Note that if the node spans only one token, then start/end will be the same location.

Macros are the nemesis of clang-tidy checks...

I can submit the matchers for you.
I'll do that when the change is stable.

I was a little confused by the name. I thought the expansion was somehow a null expansion, not that it is the NULL macro.
Maybe should be isNULLMacroExpansion?

NULL might need an #include

fold declaration into the if() condition

I agree with all that, but that is not what the comment is saying.
As you say, we want to say 'integer != 0' and not 'static_cast<bool>(integer)'

Don't add the [readability...] on each hit.

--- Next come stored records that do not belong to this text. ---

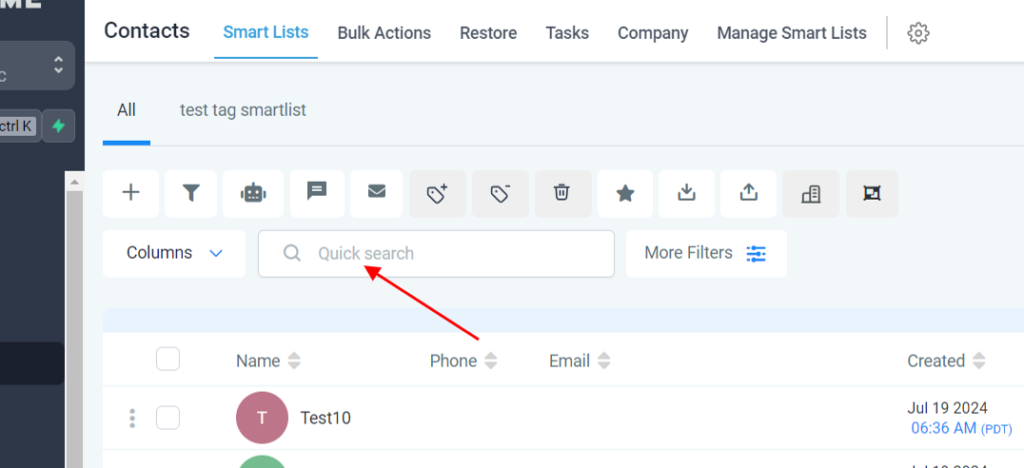Open the More Filters panel
The image size is (1024, 468).
pyautogui.click(x=705, y=253)
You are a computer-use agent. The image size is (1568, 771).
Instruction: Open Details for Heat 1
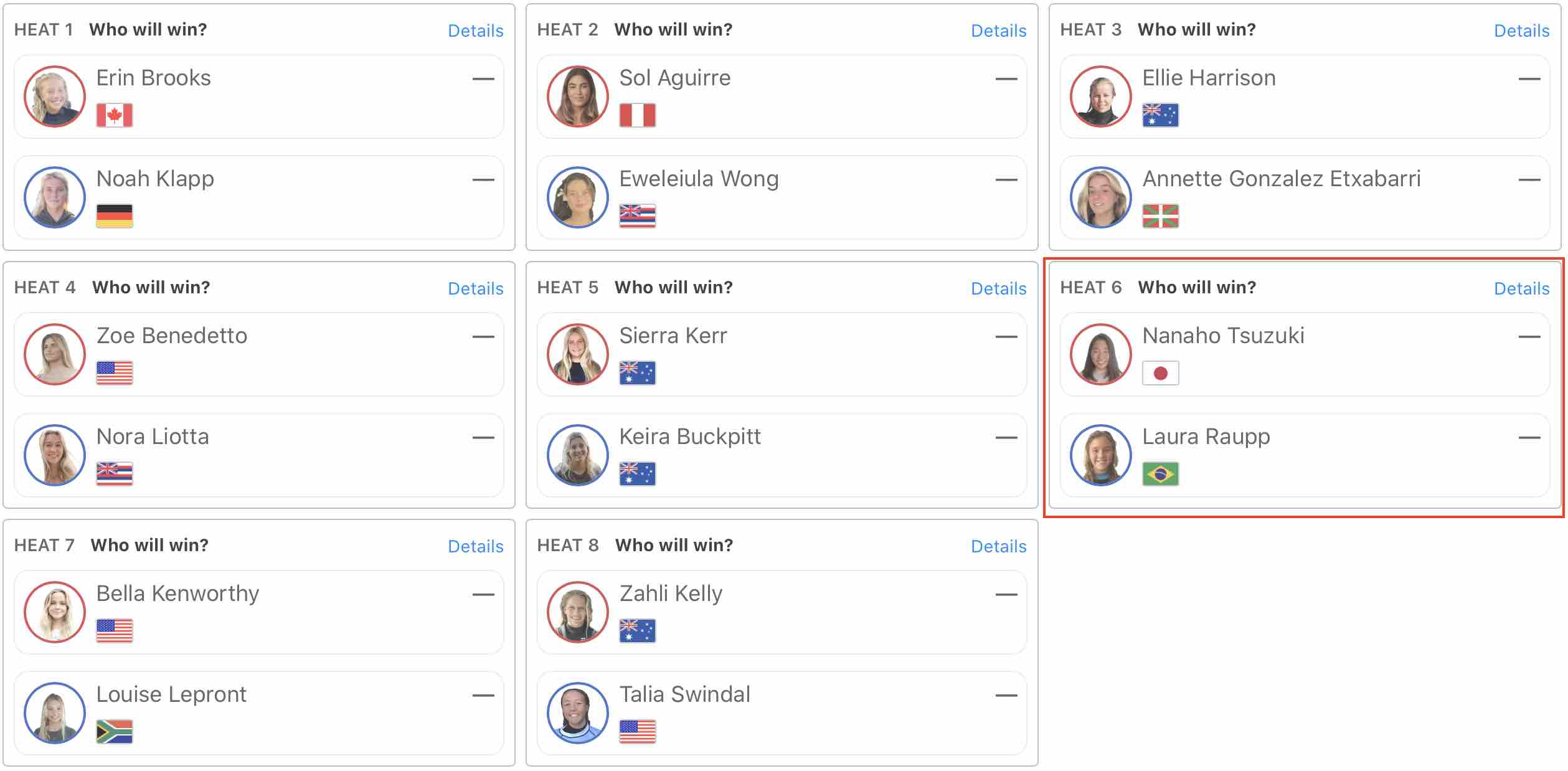475,31
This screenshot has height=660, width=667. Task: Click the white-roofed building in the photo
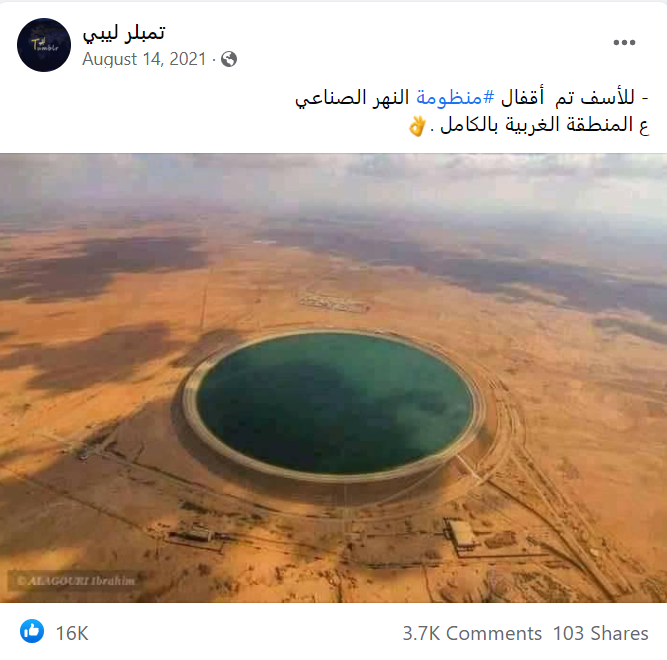[x=461, y=534]
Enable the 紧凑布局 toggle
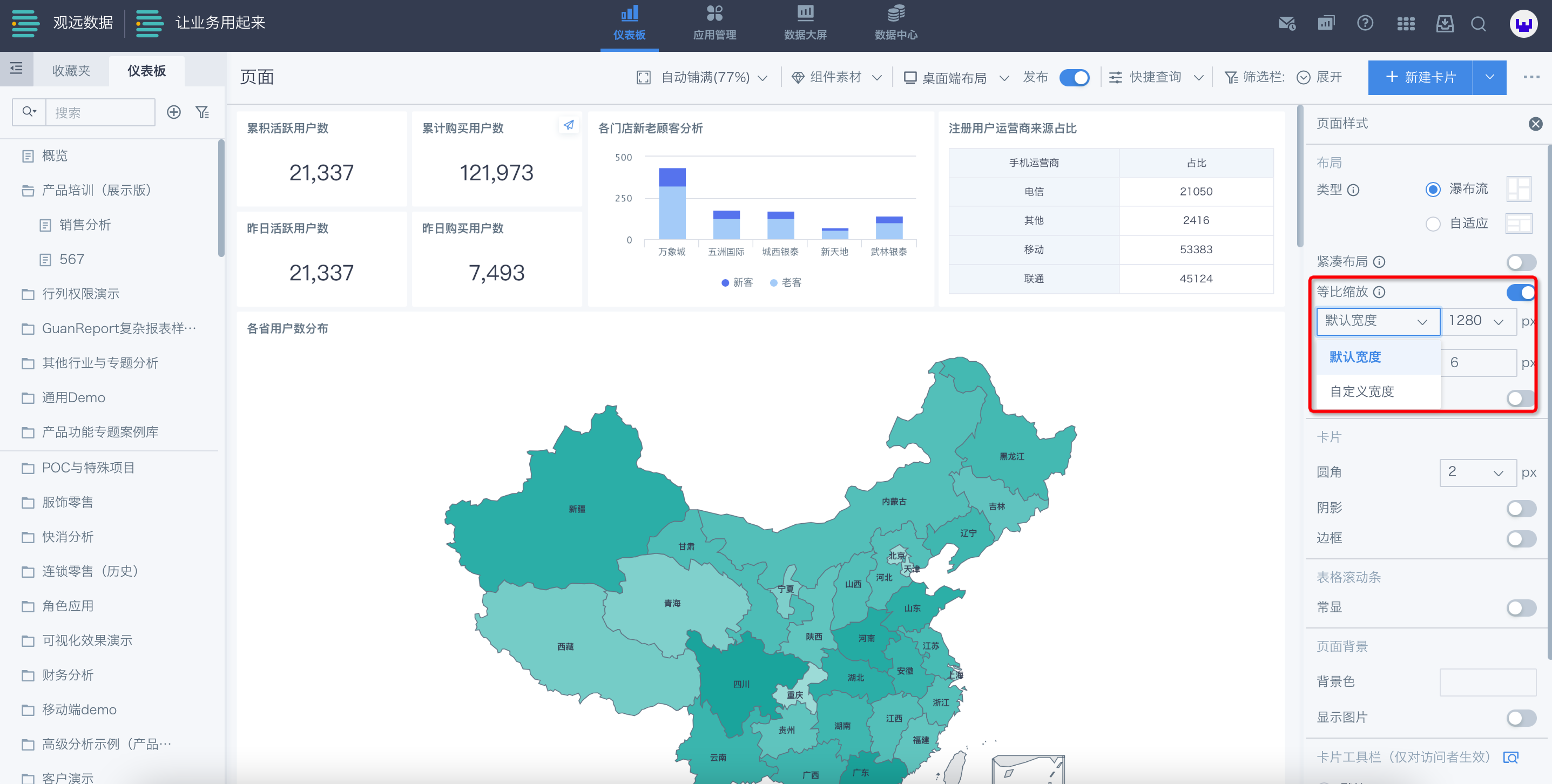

Just the first one.

Just out of curiosity, does it handle -0.0 correctly?

Is there any non-macro assert-like API where people do the same trick?

I changed it to 0.

Thanks for explaining that, it makes sense to me now. Perhaps such description could be added to Doxygen documentation?

Yes, it will. -0.0 is parsed as expression using binary operator (operator unary minus + double const). It will be turned into (-0.0) != 0.0 which will evaluate to false, the same as original -0.0.

This is still a thing.
The replacement is not what this comment says.

This is for literals, so it will try to convert to the bool literal instead of using != 0.0
However, the check above does:

(FloatLit->getValue().bitcastToAPInt() == 0) ? "false" : "true";

and that will return "true" for -0.0, I think.

Sorry, somehow I missed that one. I meant to show casts from bool to int here, so the code is wrong, as you say.

No, it doesn't work like that. As I said:
-0.0 will *never* be parsed as a literal. These are two tokens in source code: unary minus AND a 0.0 floating point literal. The standard says that literals are only numbers and - is never a part of a literal.

However, I can grant that someone, somewhere might invent negative literals, so to be absolutely on the safe side, I changed the code in question to take the absolute value of literal.

And to prove that -0.0 is parsed as an expression, I added tests for that.

Also note that (-0.0) != 0.0 is perfectly fine as a replacement, as it still evaluates to false. The standard says that -0.0 behaves just like regular 0.0 in most aspects, including equality with 0.0 and so on. The only difference is seen in operations like division or multiplication, where it changes the sign of result accordingly.